* **Reading passage**
= = = = =

In February 2012 Reuters reported that a court in Lyon, southeast France, declared U.S. biotech giant Monsanto guilty of chemical poisoning of grain grower Paul Francois, 47, who suffered neurological problems including memory loss, headaches and stammering after inhaling Monsanto’s Lasso weedkiller in 2004.
The court ordered an expert opinion to establish the amount of damages due to him. “It is a historic decision in so far as it is the first time that a (pesticide) maker is found guilty of such a poisoning,” François Lafforgue, Francois’s lawyer, told Reuters.
The agricultural branch of the French social security system says that, since 1996, it has gathered farmers’ reports of sickness potentially related to pesticides, with about 200 alerts a year, but only a small proportion of these – 47 – have been recognised as such in the past 10 years. This year it will add Parkinson’s disease to its list of pesticide-related conditions after recognising some cases of blood cancers and bladder and respiratory problems.
Francois and other farmers suffering from illness had to set up an association last year to make the case that their health problems should be linked to their use of crop protection products.
France, the EU’s largest agricultural producer, is now targetting a 50% reduction in pesticide use between 2008 and 2018, with initial results showing a 4% cut in farm and non-farm use in 2008-2010.
The French health and environmental safety agency (ANSES) is conducting a study on farmers’ health, with results expected next year.

= = = = =

* **Stored items**
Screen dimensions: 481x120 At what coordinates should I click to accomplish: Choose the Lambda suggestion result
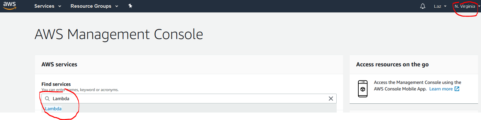point(53,109)
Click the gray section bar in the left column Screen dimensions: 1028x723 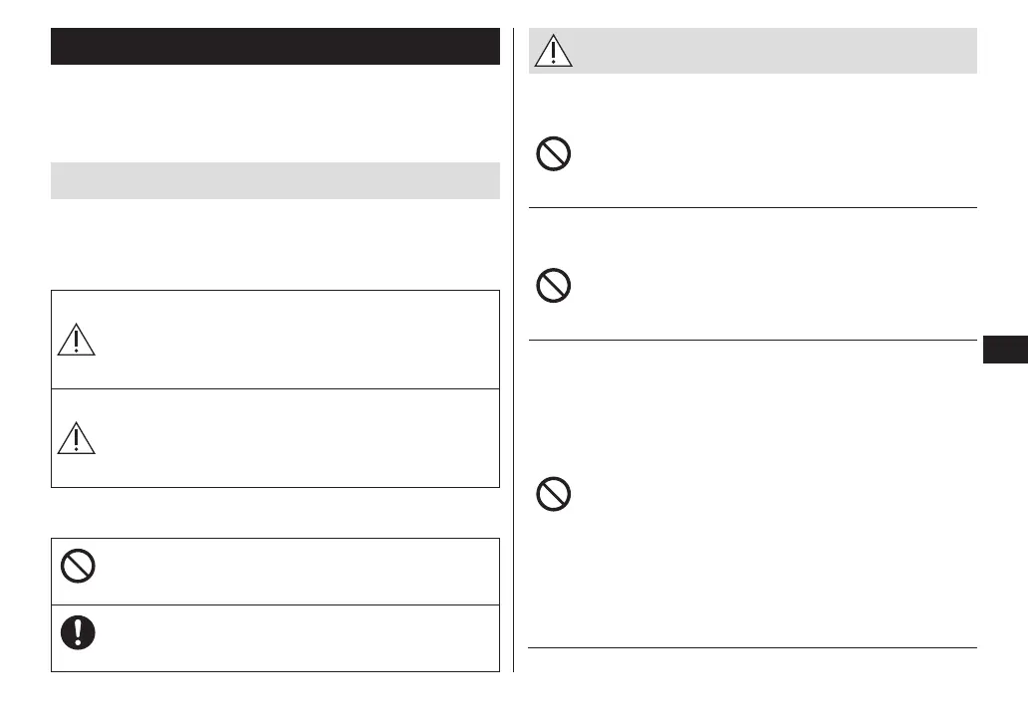tap(275, 181)
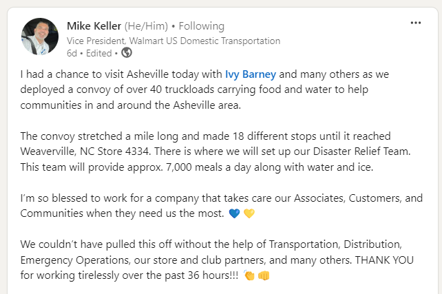Click the Following status label
The image size is (442, 294).
point(202,26)
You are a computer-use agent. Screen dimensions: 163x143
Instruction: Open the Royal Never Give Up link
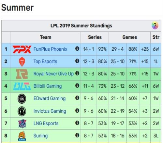[x=53, y=74]
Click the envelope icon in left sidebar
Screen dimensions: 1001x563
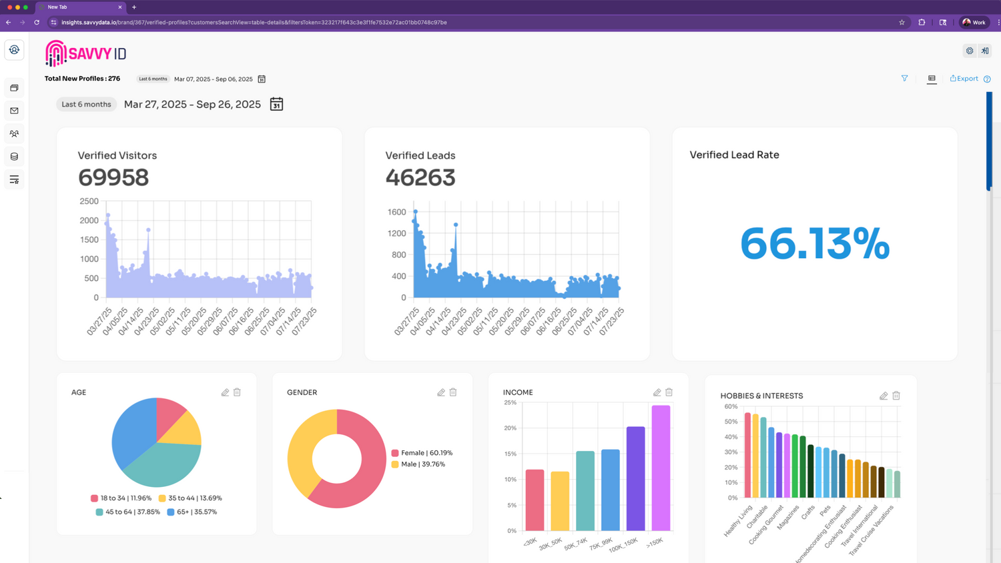[14, 111]
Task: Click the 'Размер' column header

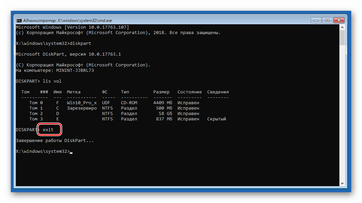Action: pyautogui.click(x=161, y=92)
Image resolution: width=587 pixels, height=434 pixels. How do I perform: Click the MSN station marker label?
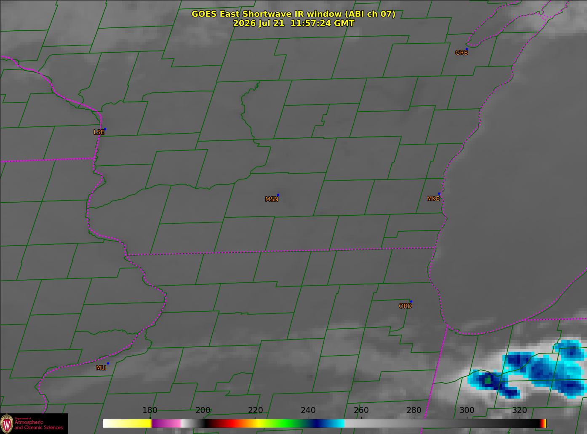pyautogui.click(x=272, y=199)
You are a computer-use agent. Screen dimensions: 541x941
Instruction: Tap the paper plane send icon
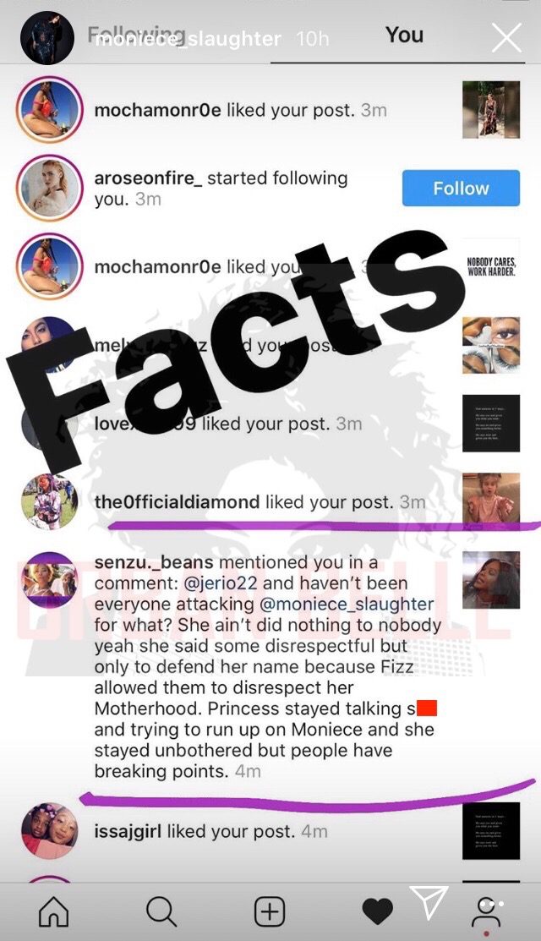point(429,902)
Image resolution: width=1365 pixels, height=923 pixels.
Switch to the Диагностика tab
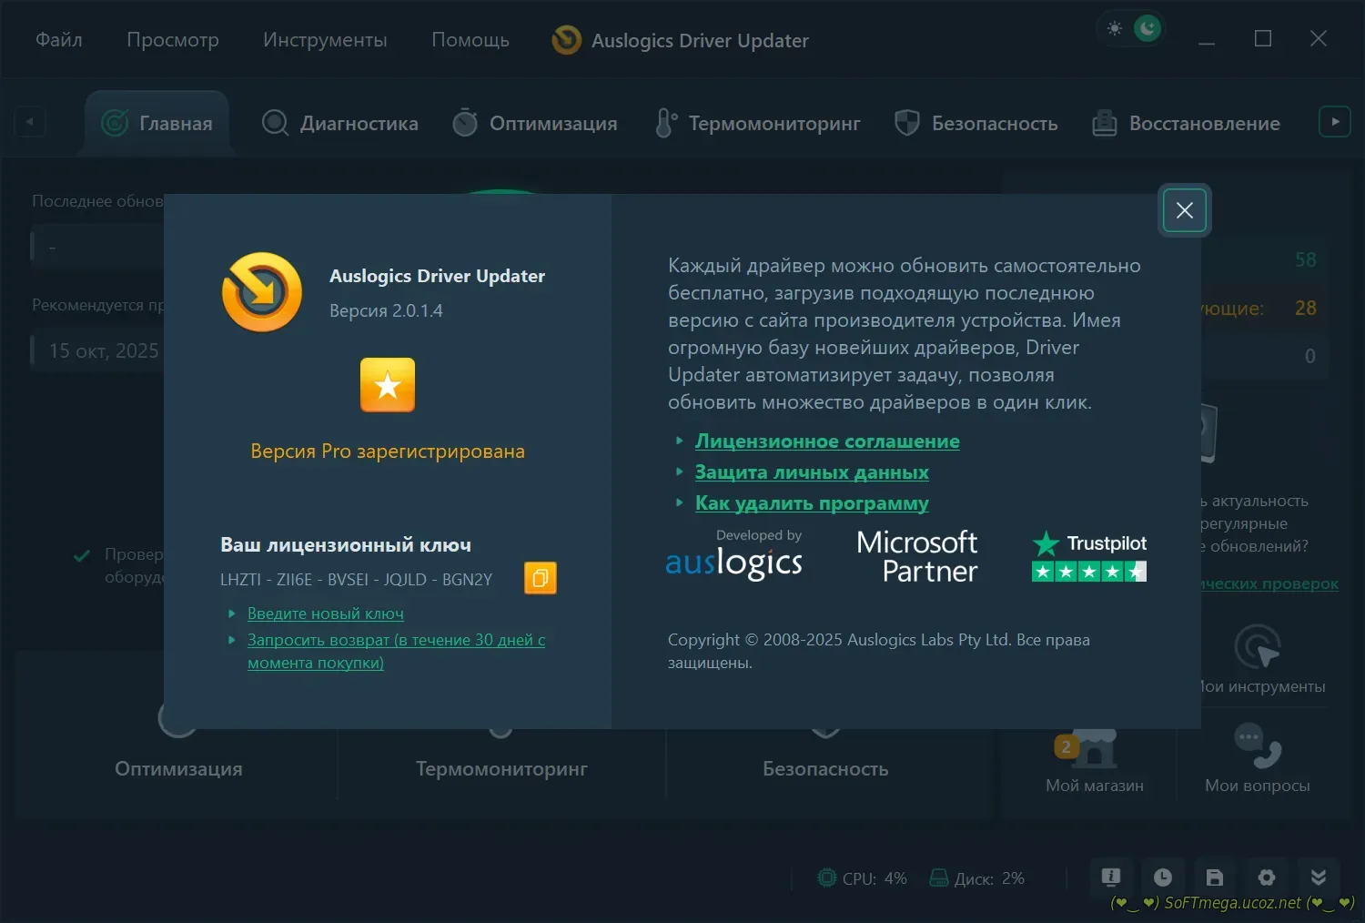tap(340, 123)
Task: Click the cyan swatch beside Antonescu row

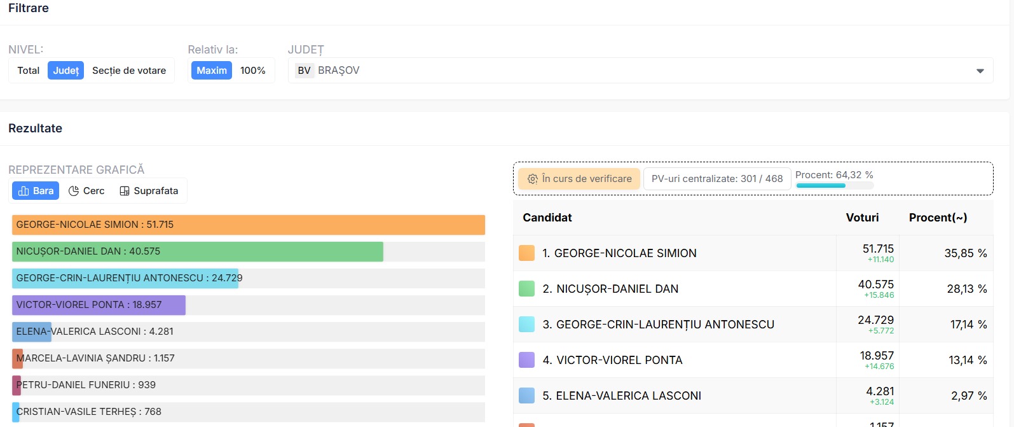Action: [527, 325]
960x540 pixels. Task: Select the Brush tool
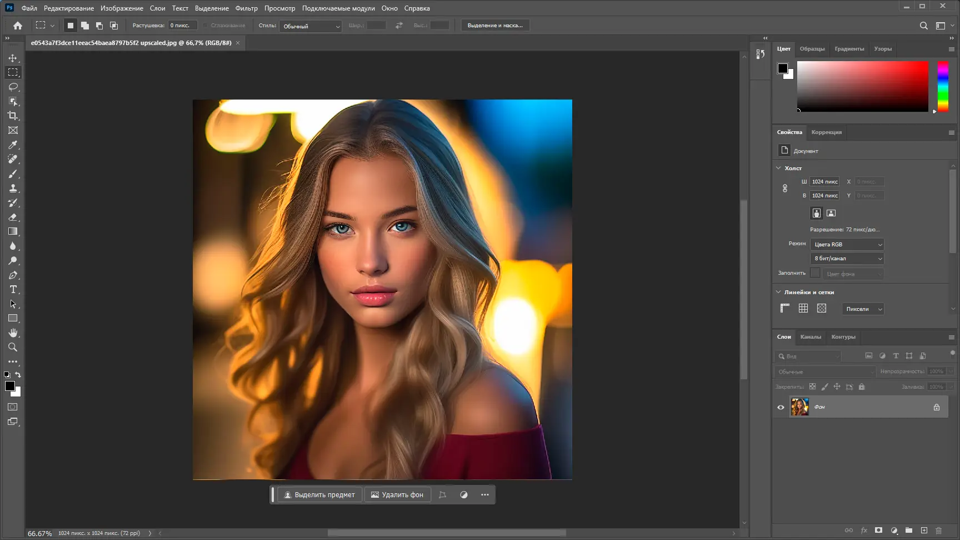(13, 174)
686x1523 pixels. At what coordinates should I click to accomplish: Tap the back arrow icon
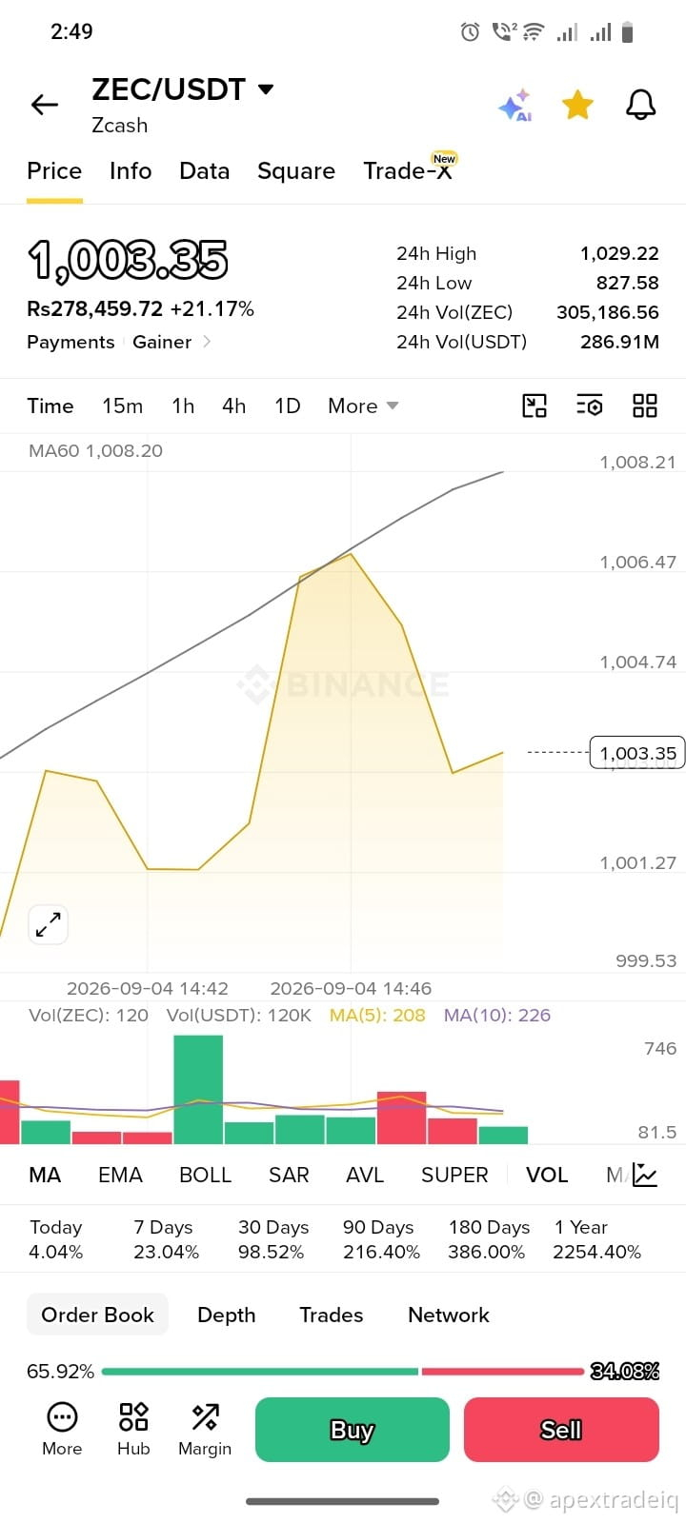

= = = = =

Please rewrite the pesticide poisoning report from "The agricultural branch" to "and respiratory problems.", renaming "bladder" as "kidney".

* **Result of the exercise**
The agricultural branch of the French social security system says that, since 1996, it has gathered farmers’ reports of sickness potentially related to pesticides, with about 200 alerts a year, but only a small proportion of these – 47 – have been recognised as such in the past 10 years. This year it will add Parkinson’s disease to its list of pesticide-related conditions after recognising some cases of blood cancers and kidney and respiratory problems.